Aim of the exercise: Please copy out the lines below, swapping every "Where should I click to" for "Which spot should I click to" and leaving the rest untouched.

☆ ☆ ☆ ☆ ☆

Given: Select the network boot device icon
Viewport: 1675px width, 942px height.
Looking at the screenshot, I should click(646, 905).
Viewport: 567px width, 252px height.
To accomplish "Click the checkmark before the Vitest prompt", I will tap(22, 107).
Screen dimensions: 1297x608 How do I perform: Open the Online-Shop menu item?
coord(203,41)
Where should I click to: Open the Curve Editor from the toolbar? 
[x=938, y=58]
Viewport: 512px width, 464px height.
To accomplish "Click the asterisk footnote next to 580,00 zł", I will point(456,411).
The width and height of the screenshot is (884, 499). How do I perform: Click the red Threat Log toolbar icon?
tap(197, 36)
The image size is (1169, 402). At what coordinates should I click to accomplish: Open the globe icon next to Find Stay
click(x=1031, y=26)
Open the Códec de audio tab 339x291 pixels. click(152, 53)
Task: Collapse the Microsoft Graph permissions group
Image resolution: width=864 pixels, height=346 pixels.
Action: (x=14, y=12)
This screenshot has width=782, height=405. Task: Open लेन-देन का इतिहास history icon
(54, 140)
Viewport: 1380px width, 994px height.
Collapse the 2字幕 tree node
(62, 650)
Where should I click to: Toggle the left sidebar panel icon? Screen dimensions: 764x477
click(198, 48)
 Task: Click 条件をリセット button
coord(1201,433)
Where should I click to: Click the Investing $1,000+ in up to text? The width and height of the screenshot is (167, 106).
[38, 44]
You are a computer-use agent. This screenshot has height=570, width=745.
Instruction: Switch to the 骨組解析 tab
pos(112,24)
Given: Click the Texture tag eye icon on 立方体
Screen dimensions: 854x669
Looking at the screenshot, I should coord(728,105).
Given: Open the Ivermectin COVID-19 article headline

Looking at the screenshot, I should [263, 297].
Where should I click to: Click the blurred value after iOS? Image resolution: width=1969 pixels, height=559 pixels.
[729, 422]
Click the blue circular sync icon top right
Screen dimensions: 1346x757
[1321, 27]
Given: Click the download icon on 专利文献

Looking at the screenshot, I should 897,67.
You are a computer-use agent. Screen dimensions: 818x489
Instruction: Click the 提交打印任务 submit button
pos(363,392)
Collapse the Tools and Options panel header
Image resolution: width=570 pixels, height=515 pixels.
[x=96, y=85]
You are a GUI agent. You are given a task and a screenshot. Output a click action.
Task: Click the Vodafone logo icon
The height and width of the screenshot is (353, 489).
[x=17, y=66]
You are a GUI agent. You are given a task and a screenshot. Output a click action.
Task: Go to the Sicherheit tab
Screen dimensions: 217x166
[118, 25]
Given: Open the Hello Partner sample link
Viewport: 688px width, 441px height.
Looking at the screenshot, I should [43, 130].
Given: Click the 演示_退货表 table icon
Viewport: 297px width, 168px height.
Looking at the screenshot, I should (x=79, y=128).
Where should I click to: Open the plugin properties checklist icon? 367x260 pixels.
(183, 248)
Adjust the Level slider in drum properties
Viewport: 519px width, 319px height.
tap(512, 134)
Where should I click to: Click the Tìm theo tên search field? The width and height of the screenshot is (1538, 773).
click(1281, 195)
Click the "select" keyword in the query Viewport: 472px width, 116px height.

☆ ☆ ☆ ☆ ☆

Worked answer:
Given: Select the network boot device icon
Viewport: 1675px width, 942px height.
Looking at the screenshot, I should click(646, 905).
Viewport: 567px width, 252px height.
To accomplish "Click the checkmark before the Vitest prompt", I will tap(22, 107).
Screen dimensions: 1297x608 How do I perform: Open the Online-Shop menu item?
coord(203,41)
Which spot should I click to: Open the Curve Editor from the toolbar? 
[x=938, y=58]
Viewport: 512px width, 464px height.
To accomplish "Click the asterisk footnote next to 580,00 zł", I will point(456,411).
The width and height of the screenshot is (884, 499). How do I perform: Click the red Threat Log toolbar icon?
tap(197, 36)
The image size is (1169, 402). At what coordinates should I click to accomplish: Open the globe icon next to Find Stay
click(x=1031, y=26)
Open the Códec de audio tab 339x291 pixels. click(152, 53)
Task: Collapse the Microsoft Graph permissions group
Image resolution: width=864 pixels, height=346 pixels.
Action: (x=14, y=12)
This screenshot has width=782, height=405. Task: Open लेन-देन का इतिहास history icon
(54, 140)
Viewport: 1380px width, 994px height.
Collapse the 2字幕 tree node
(62, 650)
Which spot should I click to: Toggle the left sidebar panel icon? Screen dimensions: 764x477
click(198, 48)
 Task: Click 条件をリセット button
coord(1201,433)
Which spot should I click to: Click the Investing $1,000+ in up to text? The width and height of the screenshot is (167, 106).
[38, 44]
You are a computer-use agent. This screenshot has height=570, width=745.
Instruction: Switch to the 骨組解析 tab
pos(112,24)
Given: Click the Texture tag eye icon on 立方体
Screen dimensions: 854x669
Looking at the screenshot, I should coord(728,105).
Given: Open the Ivermectin COVID-19 article headline

Looking at the screenshot, I should [263, 297].
Which spot should I click to: Click the blurred value after iOS? Image resolution: width=1969 pixels, height=559 pixels.
[729, 422]
Click the blue circular sync icon top right
Screen dimensions: 1346x757
[1321, 27]
Given: Click the download icon on 专利文献

Looking at the screenshot, I should 897,67.
You are a computer-use agent. Screen dimensions: 818x489
Instruction: Click the 提交打印任务 submit button
pos(363,392)
Collapse the Tools and Options panel header
Image resolution: width=570 pixels, height=515 pixels.
[x=96, y=85]
You are a GUI agent. You are given a task and a screenshot. Output a click action.
Task: Click the Vodafone logo icon
The height and width of the screenshot is (353, 489).
[x=17, y=66]
You are a GUI agent. You are given a task and a screenshot. Output a click action.
Task: Go to the Sicherheit tab
Screen dimensions: 217x166
[118, 25]
Given: Open the Hello Partner sample link
Viewport: 688px width, 441px height.
Looking at the screenshot, I should [43, 130].
Given: Click the 演示_退货表 table icon
Viewport: 297px width, 168px height.
Looking at the screenshot, I should (x=79, y=128).
Which spot should I click to: Open the plugin properties checklist icon? 367x260 pixels.
(183, 248)
Adjust the Level slider in drum properties
Viewport: 519px width, 319px height.
tap(512, 134)
Which spot should I click to: Click the Tìm theo tên search field? The width and height of the screenshot is (1538, 773).
click(1281, 195)
Click the "select" keyword in the query Viewport: 472px width, 116px height.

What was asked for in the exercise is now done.